The first of these was Margaret Thatcher. Although Heath had made an early and rather ill-fated start to bring the Conservatives out of the patrician Macmillan style, it was Margaret Thatcher who pulled it off. With her economic liberalism and aggressive pitch to aspirational voters of the lower and middle classes, she moved the already monolithic Conservative Party onto traditional Liberal territory with great success. Aided greatly by luck and her not-inconsiderable political skill she embedded economic liberalism into the Conservative marrow, and the small Liberals were in no position to seriously challenge her. Compounding this misfortune was the emergence of the Social Democratic Party. When debating their withdrawal from an increasingly hard-left Labour Party, some of the SDP defectors considered whether or not to cross straight to the Liberals. The reason they didn't was quite simple: "We weren't liberals." However, sheer electoral necessity soon led to the SDP forming a close working arrangement with the Liberals, further weakening the right-leaning economic liberals who had already seen much of their territory occupied by Thatcherism. That wing did not go away, however.

After the parties eventually merged, this left a party that was largely cobbled together out of political necessity, with no unified and distinct vision for the country's future. Additionally, the party began to attract and to chase protest votes, providing a further impediment to the production of a Liberal Democrat 'ideology'. Not only was this problematic for the party, but it raises the spectre that each wing of the Liberal Democrats might be served better by the party's dissolution.

After all, if you take away cheerleading for electoral reform (a position at least in part the product of the Liberal Democrats being the third party) and the pursuit of protest votes, how has the existence of the Liberal Democrats helped each of their disparate wings? For the social democrats, they originally left Labour because it was far too hard-left. In a post-New Labour environment there seems reason not to return to the Labour fold.
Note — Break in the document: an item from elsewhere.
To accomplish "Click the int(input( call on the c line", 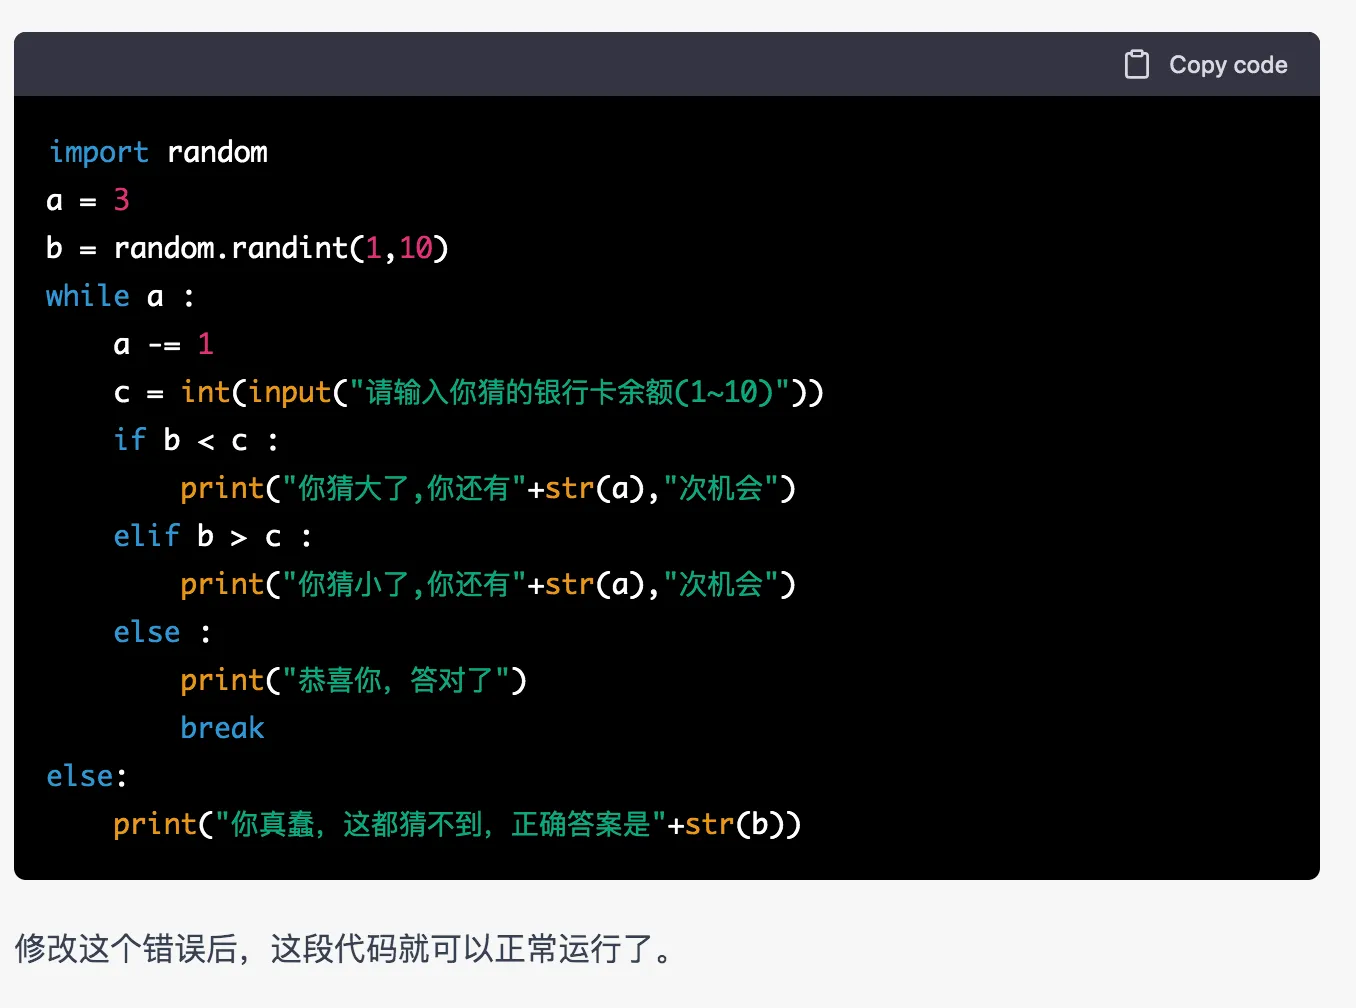I will click(x=255, y=392).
After all, if Labour still has a hard left, authoritarian streak it must be in no small part because centre-left liberals are attracted to the Liberal Democrats, who when not in coalition (most of the time) contribute nothing to government. If the social democrats rejoined Labour and started attracting others like them to the party they could soften its authoritarian edge, widen its appeal and make it more electable.
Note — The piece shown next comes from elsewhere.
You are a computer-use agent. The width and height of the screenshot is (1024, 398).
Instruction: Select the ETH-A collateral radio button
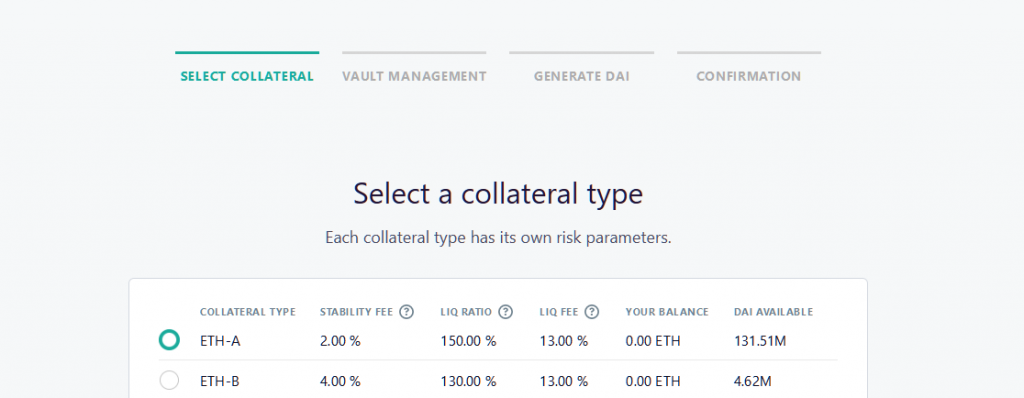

The liberal right faces the same conundrum. The Conservative Party already contains social and economic liberals (myself included), and economic liberalism is certainly at the heart of the modern Conservative Party. The support of the like of Nick Clegg, Danny Alexander, David Laws et al has been instrumental in allowing David Cameron to outmanoeuvre his own hard right wing. Many of them would be comfortably at home on the liberal wing of the Conservative Party, but when they're not in coalition (again, most of the time) both their talents and their balancing influence are wasted in futile third-party opposition.

With the exception perhaps of PR, I can't see much benefit for either the social democrats or the liberals in banding together in a schizophrenic third-party project instead of exerting a softening and balancing influence on the internal compositions of the two main parties.